# EN: translating imperfect verbs into English



## Nunty

Good morning and happy first Sunday of Advent to those who care! 

My search skills are not the best, but I couldn't find a thread on this subject in the archives.

I often translate from French (and now, occasionally, from Italian), where there are usually very clear reasons for using a verb in the imperfect. Do we have a way of translating this (tense? mood?) into English? Or do I just need to use the present tense? How do we express the past imperfect in English, for example, with an auxiliary verb and the gerund? That is not really satisfactory.

This is surely basic, and it is an embarassment to someone who grew up with English as one of her first languages, but I seem to have forgotten anything I may once have known.

Thank you all, and with apologies to the forer@ who is called, I think, ConfusedLinguist: I don't speak any language really well.


----------



## panjandrum

Happy Advent to you too  
For those of us confused by technicalities, could you explain (in English of course) the kind of thing you are trying to say that seems not to have a direct English equivalent.


----------



## bouncy.bouncy

Yes, it would really help to give some sentences, both untranslated and attempted-to-be-translated, so that we could understand.
Every language has a different rules about the imperfect tense, and English doesn't specifically have one. I don't know about French, but I know there are at least 3 ways to express the Spanish Imperfect in English.


----------



## Nunty

panjandrum said:


> Happy Advent to you too
> For those of us confused by technicalities, could you explain (in English of course) the kind of thing you are trying to say that seems not to have a direct English equivalent.


"But... but Panj! _How_ can I explain if I don't know how to say it," she wailed.

It's an action that started sometime in the past, continues now and for all we know will keep on continuing in the future. The recent manifest/reveal thread had a bit of this problem, too.

Would it be better to re-start this thread in FE or IE? Since I can't give proper examples here?


----------



## panjandrum

Does the Verb Tenses section HERE offer any help?

(The question might well be better in a bi-lingual forum.)


----------



## Nunty

Thank you, Panj. I don't see my specific problem, there, but it would certainly be a good idea for me to work those verb tense tutorials! I *had thought* that the question *would be *better here with all the English mayvens, but now I* understand* that my idea* was* mistaken. (Hey kids! How many verb tenses can _you_ fit into one sentence?)
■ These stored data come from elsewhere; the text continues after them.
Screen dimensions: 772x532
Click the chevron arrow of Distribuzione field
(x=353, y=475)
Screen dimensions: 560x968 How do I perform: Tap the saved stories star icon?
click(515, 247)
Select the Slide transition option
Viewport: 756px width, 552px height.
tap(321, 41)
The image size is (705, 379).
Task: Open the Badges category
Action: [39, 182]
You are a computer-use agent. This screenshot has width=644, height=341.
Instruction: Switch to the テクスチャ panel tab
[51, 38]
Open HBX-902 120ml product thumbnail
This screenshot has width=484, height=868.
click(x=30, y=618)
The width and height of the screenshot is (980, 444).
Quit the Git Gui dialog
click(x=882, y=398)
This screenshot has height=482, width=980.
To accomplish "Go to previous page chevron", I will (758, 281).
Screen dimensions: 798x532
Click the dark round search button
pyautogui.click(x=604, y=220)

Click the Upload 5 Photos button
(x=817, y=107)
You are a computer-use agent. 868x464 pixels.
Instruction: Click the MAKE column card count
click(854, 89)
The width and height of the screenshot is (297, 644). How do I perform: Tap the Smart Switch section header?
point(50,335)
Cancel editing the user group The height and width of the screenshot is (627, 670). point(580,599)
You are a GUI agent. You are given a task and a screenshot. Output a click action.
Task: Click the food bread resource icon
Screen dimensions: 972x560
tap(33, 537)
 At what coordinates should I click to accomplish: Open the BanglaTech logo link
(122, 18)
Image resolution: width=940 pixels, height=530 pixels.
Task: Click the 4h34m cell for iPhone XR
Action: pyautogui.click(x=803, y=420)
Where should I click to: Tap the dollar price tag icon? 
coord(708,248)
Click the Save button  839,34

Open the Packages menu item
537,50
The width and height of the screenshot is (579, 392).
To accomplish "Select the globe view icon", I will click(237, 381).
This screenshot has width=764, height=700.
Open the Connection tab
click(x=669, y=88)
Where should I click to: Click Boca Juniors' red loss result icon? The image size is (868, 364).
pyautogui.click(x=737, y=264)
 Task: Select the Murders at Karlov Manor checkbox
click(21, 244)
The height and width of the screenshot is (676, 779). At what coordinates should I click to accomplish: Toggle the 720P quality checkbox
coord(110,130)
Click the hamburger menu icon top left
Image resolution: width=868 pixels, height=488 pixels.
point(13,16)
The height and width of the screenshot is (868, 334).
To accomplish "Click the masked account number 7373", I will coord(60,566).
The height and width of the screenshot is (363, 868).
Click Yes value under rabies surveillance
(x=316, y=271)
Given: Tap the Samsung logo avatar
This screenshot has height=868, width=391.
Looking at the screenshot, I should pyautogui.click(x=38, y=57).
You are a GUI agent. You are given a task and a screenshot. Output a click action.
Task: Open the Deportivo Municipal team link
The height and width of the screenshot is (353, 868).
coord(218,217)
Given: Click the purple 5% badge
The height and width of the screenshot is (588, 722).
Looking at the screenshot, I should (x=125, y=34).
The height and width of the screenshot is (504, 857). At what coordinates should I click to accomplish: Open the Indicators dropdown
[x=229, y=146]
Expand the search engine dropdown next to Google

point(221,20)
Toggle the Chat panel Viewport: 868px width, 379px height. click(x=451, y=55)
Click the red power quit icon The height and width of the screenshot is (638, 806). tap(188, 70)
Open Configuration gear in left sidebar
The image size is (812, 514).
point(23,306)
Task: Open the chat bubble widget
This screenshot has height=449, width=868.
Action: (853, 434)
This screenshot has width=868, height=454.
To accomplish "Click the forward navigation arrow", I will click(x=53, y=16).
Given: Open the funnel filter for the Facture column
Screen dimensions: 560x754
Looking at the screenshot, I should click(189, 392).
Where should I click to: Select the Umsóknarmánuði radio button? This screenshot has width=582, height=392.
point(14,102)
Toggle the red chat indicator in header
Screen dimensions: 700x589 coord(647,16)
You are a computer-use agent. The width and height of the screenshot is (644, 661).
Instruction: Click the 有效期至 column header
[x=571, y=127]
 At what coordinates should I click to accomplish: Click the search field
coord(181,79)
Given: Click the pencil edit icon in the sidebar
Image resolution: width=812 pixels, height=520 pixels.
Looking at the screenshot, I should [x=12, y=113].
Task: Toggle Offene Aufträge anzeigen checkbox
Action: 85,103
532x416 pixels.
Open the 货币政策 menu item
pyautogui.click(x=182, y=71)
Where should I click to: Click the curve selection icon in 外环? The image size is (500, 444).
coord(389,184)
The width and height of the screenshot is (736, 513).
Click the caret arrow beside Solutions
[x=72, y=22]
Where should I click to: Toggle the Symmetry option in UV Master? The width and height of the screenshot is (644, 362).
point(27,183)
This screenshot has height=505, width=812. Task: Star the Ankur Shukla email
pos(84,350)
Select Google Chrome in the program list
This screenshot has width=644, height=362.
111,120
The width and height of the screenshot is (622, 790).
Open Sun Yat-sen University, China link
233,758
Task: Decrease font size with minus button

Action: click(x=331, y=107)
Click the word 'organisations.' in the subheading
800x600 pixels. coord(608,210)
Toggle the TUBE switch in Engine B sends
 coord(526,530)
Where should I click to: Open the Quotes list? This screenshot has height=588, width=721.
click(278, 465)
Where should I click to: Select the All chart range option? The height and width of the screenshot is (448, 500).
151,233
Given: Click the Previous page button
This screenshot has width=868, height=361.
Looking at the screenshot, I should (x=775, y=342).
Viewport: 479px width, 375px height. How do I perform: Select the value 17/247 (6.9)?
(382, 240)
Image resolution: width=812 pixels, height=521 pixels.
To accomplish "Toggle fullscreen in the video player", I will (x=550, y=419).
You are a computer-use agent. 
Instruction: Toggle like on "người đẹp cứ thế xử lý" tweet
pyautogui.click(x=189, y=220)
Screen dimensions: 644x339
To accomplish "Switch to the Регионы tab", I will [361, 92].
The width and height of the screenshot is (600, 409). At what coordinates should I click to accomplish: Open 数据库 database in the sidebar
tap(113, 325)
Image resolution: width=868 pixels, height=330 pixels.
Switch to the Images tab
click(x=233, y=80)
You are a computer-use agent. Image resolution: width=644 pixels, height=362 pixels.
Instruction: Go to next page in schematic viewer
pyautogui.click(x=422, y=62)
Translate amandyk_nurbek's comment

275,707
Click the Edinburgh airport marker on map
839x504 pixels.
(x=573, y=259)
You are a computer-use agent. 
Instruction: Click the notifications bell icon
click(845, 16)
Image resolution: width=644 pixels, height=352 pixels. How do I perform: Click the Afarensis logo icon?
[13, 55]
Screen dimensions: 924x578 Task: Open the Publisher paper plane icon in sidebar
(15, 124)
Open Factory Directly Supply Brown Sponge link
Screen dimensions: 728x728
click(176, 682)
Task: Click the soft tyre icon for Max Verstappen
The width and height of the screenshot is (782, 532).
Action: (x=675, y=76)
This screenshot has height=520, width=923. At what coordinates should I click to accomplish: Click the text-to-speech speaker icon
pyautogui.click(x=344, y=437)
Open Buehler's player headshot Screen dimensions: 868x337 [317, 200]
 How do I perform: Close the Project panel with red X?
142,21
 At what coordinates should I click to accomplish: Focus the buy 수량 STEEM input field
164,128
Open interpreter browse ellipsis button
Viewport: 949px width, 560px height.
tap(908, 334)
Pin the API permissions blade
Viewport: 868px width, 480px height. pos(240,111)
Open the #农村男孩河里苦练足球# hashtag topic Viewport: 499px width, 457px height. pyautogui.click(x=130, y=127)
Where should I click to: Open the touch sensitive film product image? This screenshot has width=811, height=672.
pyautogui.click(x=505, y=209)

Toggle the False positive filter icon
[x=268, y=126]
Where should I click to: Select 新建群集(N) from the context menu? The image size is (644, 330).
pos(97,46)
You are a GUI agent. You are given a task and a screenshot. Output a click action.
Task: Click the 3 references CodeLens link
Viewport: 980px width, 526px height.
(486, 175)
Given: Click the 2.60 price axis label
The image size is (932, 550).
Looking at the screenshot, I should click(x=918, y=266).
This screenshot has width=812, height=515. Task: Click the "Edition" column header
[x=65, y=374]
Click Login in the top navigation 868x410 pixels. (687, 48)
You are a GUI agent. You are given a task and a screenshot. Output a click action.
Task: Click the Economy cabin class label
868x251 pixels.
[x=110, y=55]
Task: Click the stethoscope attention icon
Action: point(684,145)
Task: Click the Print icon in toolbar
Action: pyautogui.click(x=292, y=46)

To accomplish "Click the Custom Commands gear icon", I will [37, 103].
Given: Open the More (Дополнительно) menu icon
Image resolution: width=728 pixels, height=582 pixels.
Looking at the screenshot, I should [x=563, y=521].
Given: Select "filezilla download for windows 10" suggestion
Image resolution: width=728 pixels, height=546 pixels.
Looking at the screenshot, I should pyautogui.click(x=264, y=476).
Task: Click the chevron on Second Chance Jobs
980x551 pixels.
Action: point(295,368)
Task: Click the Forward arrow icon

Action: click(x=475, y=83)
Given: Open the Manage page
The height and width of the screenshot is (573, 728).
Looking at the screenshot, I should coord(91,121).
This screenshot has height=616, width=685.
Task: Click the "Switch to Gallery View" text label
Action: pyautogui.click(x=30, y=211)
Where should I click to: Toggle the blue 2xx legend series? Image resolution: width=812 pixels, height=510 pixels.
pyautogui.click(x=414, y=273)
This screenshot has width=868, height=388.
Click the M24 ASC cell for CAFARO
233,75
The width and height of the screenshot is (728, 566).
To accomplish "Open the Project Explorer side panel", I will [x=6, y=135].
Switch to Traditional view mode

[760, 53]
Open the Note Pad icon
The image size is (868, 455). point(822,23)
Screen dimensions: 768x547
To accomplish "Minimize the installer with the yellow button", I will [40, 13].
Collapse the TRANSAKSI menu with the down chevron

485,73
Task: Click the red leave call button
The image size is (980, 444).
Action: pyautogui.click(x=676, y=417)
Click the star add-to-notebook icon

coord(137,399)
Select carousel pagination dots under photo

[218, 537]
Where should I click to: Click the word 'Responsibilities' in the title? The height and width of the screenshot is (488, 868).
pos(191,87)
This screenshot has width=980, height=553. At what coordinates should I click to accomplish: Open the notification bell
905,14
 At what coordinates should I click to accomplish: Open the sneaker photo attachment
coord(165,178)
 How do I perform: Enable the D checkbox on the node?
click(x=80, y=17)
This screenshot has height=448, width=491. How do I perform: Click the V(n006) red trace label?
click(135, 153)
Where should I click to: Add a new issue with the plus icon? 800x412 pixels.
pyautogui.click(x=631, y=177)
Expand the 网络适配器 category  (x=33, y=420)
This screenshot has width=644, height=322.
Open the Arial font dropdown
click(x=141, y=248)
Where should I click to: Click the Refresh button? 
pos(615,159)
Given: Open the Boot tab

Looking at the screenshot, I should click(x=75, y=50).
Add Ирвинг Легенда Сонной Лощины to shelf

Would you (or another moderator) be kind enough to wave a magic wand and make this thread appear in French-English? Thanks


----------



## panjandrum

Hold tight - close eyes - for the magic carpet ride to French-English.


----------



## Nil-the-Frogg

Could anyone please tell me _where _this "English-French" forum is anyway? I can't find it on the index page...


----------



## Nunty

You are here, Nil. The French-English forum is also the English-French one.


----------



## Nil-the-Frogg

Nun-Translator said:


> You are here, Nil. The French-English forum is also the English-French one.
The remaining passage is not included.